Extracted material —
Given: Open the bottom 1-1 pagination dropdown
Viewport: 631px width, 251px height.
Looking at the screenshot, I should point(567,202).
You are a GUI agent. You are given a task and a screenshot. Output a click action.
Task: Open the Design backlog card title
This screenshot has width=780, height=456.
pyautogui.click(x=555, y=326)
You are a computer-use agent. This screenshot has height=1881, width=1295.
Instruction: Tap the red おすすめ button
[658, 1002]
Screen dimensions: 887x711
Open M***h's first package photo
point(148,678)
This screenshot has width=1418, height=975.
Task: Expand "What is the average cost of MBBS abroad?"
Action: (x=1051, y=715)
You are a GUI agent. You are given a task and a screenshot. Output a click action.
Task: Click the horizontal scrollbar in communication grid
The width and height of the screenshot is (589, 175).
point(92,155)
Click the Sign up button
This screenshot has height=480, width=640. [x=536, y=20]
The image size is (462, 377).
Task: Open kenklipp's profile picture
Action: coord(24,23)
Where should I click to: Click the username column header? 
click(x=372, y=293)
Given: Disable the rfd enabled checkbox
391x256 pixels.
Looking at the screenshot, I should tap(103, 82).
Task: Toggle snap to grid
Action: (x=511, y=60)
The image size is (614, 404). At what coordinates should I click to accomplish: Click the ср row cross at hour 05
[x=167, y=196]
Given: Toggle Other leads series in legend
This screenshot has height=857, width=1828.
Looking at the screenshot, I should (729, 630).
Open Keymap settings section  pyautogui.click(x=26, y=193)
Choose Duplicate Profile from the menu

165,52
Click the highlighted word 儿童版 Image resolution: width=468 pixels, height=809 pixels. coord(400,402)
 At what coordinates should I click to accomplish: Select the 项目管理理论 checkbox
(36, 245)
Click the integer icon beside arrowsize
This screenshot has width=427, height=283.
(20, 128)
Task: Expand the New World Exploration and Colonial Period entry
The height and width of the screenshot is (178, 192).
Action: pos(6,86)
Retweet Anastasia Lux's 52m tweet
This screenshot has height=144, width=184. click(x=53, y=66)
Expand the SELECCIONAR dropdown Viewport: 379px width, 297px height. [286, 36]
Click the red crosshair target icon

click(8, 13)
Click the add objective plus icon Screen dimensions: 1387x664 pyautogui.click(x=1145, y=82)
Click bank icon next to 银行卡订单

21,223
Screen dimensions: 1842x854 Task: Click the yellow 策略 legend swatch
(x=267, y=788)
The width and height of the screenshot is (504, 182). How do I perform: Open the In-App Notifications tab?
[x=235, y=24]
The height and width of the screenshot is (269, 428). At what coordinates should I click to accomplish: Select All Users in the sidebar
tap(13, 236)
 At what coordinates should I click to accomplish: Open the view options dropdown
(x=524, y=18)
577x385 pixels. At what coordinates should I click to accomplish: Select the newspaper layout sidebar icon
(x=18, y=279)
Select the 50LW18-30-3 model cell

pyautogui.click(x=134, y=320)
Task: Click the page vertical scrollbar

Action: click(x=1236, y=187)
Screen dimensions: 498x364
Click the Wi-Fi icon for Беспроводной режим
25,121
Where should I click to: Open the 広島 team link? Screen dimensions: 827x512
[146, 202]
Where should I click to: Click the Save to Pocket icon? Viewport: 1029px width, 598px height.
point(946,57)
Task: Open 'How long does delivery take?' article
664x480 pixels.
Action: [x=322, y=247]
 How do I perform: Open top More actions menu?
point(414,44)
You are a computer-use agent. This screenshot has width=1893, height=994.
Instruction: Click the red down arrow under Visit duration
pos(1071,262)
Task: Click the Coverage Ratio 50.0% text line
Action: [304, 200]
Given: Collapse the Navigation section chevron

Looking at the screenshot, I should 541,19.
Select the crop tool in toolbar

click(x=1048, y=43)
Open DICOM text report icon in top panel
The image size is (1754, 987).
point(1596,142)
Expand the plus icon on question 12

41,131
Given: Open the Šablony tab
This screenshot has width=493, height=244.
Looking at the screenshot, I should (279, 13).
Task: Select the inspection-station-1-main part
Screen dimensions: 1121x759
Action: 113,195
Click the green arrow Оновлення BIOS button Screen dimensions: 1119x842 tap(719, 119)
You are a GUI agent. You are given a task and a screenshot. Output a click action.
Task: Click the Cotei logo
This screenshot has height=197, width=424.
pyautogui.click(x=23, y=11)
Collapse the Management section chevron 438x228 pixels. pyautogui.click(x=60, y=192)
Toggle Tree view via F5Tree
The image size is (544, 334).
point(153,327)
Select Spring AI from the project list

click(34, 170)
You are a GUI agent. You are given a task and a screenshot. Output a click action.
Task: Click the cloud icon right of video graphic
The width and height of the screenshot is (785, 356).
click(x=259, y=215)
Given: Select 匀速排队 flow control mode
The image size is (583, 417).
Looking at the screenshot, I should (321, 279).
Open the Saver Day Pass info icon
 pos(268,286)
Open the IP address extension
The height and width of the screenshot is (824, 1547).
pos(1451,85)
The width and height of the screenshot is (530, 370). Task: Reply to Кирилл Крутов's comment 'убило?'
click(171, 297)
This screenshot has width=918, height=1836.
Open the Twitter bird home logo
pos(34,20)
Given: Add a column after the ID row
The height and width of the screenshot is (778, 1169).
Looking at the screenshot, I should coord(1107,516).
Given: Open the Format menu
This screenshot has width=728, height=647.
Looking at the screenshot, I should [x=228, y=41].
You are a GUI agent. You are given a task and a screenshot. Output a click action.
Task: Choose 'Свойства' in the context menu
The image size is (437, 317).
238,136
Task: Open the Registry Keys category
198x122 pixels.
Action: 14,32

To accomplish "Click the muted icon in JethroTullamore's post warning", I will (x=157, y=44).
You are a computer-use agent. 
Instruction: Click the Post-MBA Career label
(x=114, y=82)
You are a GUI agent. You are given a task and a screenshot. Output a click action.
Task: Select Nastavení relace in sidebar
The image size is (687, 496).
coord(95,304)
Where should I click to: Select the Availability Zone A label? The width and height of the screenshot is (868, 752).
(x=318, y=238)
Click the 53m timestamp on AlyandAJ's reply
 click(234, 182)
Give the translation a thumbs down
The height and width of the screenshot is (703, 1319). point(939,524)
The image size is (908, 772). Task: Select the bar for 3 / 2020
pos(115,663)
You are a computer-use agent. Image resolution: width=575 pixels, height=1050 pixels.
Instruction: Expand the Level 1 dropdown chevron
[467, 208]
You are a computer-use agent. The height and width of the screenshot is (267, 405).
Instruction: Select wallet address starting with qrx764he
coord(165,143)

Problem details — Please rewrite all the rows above, changing every "GUI agent" to "desktop agent" and leaving everything else as it is.

The solution —
Given: Open the bottom 1-1 pagination dropdown
Viewport: 631px width, 251px height.
Looking at the screenshot, I should point(567,202).
You are a desktop agent. You are given a task and a screenshot. Output a click action.
Task: Open the Design backlog card title
This screenshot has width=780, height=456.
pyautogui.click(x=555, y=326)
You are a computer-use agent. This screenshot has height=1881, width=1295.
Instruction: Tap the red おすすめ button
[658, 1002]
Screen dimensions: 887x711
Open M***h's first package photo
point(148,678)
This screenshot has width=1418, height=975.
Task: Expand "What is the average cost of MBBS abroad?"
Action: (x=1051, y=715)
You are a desktop agent. You are given a task and a screenshot. Output a click action.
Task: Click the horizontal scrollbar in communication grid
The width and height of the screenshot is (589, 175).
point(92,155)
Click the Sign up button
This screenshot has height=480, width=640. [x=536, y=20]
The image size is (462, 377).
Task: Open kenklipp's profile picture
Action: coord(24,23)
Where should I click to: Click the username column header? 
click(x=372, y=293)
Given: Disable the rfd enabled checkbox
391x256 pixels.
Looking at the screenshot, I should tap(103, 82).
Task: Toggle snap to grid
Action: (x=511, y=60)
The image size is (614, 404). At what coordinates should I click to accomplish: Click the ср row cross at hour 05
[x=167, y=196]
Given: Toggle Other leads series in legend
This screenshot has height=857, width=1828.
Looking at the screenshot, I should (729, 630).
Open Keymap settings section  pyautogui.click(x=26, y=193)
Choose Duplicate Profile from the menu

165,52
Click the highlighted word 儿童版 Image resolution: width=468 pixels, height=809 pixels. coord(400,402)
 At what coordinates should I click to accomplish: Select the 项目管理理论 checkbox
(36, 245)
Click the integer icon beside arrowsize
This screenshot has width=427, height=283.
(20, 128)
Task: Expand the New World Exploration and Colonial Period entry
The height and width of the screenshot is (178, 192).
Action: pos(6,86)
Retweet Anastasia Lux's 52m tweet
This screenshot has height=144, width=184. click(x=53, y=66)
Expand the SELECCIONAR dropdown Viewport: 379px width, 297px height. [286, 36]
Click the red crosshair target icon

click(8, 13)
Click the add objective plus icon Screen dimensions: 1387x664 pyautogui.click(x=1145, y=82)
Click bank icon next to 银行卡订单

21,223
Screen dimensions: 1842x854 Task: Click the yellow 策略 legend swatch
(x=267, y=788)
The width and height of the screenshot is (504, 182). How do I perform: Open the In-App Notifications tab?
[x=235, y=24]
The height and width of the screenshot is (269, 428). At what coordinates should I click to accomplish: Select All Users in the sidebar
tap(13, 236)
 At what coordinates should I click to accomplish: Open the view options dropdown
(x=524, y=18)
577x385 pixels. At what coordinates should I click to accomplish: Select the newspaper layout sidebar icon
(x=18, y=279)
Select the 50LW18-30-3 model cell

pyautogui.click(x=134, y=320)
Task: Click the page vertical scrollbar

Action: click(x=1236, y=187)
Screen dimensions: 498x364
Click the Wi-Fi icon for Беспроводной режим
25,121
Where should I click to: Open the 広島 team link? Screen dimensions: 827x512
[146, 202]
Where should I click to: Click the Save to Pocket icon? Viewport: 1029px width, 598px height.
point(946,57)
Task: Open 'How long does delivery take?' article
664x480 pixels.
Action: [x=322, y=247]
 How do I perform: Open top More actions menu?
point(414,44)
You are a computer-use agent. This screenshot has width=1893, height=994.
Instruction: Click the red down arrow under Visit duration
pos(1071,262)
Task: Click the Coverage Ratio 50.0% text line
Action: [304, 200]
Given: Collapse the Navigation section chevron

Looking at the screenshot, I should 541,19.
Select the crop tool in toolbar

click(x=1048, y=43)
Open DICOM text report icon in top panel
The image size is (1754, 987).
point(1596,142)
Expand the plus icon on question 12

41,131
Given: Open the Šablony tab
This screenshot has width=493, height=244.
Looking at the screenshot, I should (279, 13).
Task: Select the inspection-station-1-main part
Screen dimensions: 1121x759
Action: 113,195
Click the green arrow Оновлення BIOS button Screen dimensions: 1119x842 tap(719, 119)
You are a desktop agent. You are given a task and a screenshot. Output a click action.
Task: Click the Cotei logo
This screenshot has height=197, width=424.
pyautogui.click(x=23, y=11)
Collapse the Management section chevron 438x228 pixels. pyautogui.click(x=60, y=192)
Toggle Tree view via F5Tree
The image size is (544, 334).
point(153,327)
Select Spring AI from the project list

click(34, 170)
You are a desktop agent. You are given a task and a screenshot. Output a click action.
Task: Click the cloud icon right of video graphic
The width and height of the screenshot is (785, 356).
click(x=259, y=215)
Given: Select 匀速排队 flow control mode
The image size is (583, 417).
Looking at the screenshot, I should (321, 279).
Open the Saver Day Pass info icon
 pos(268,286)
Open the IP address extension
The height and width of the screenshot is (824, 1547).
pos(1451,85)
The width and height of the screenshot is (530, 370). Task: Reply to Кирилл Крутов's comment 'убило?'
click(171, 297)
This screenshot has width=918, height=1836.
Open the Twitter bird home logo
pos(34,20)
Given: Add a column after the ID row
The height and width of the screenshot is (778, 1169).
Looking at the screenshot, I should coord(1107,516).
Given: Open the Format menu
This screenshot has width=728, height=647.
Looking at the screenshot, I should [x=228, y=41].
You are a desktop agent. You are given a task and a screenshot. Output a click action.
Task: Choose 'Свойства' in the context menu
The image size is (437, 317).
238,136
Task: Open the Registry Keys category
198x122 pixels.
Action: 14,32

To accomplish "Click the muted icon in JethroTullamore's post warning", I will (x=157, y=44).
You are a computer-use agent. 
Instruction: Click the Post-MBA Career label
(x=114, y=82)
You are a desktop agent. You are given a task and a screenshot. Output a click action.
Task: Select Nastavení relace in sidebar
The image size is (687, 496).
coord(95,304)
Where should I click to: Select the Availability Zone A label? The width and height of the screenshot is (868, 752).
(x=318, y=238)
Click the 53m timestamp on AlyandAJ's reply
 click(234, 182)
Give the translation a thumbs down
The height and width of the screenshot is (703, 1319). point(939,524)
The image size is (908, 772). Task: Select the bar for 3 / 2020
pos(115,663)
You are a computer-use agent. Image resolution: width=575 pixels, height=1050 pixels.
Instruction: Expand the Level 1 dropdown chevron
[467, 208]
You are a computer-use agent. The height and width of the screenshot is (267, 405).
Instruction: Select wallet address starting with qrx764he
coord(165,143)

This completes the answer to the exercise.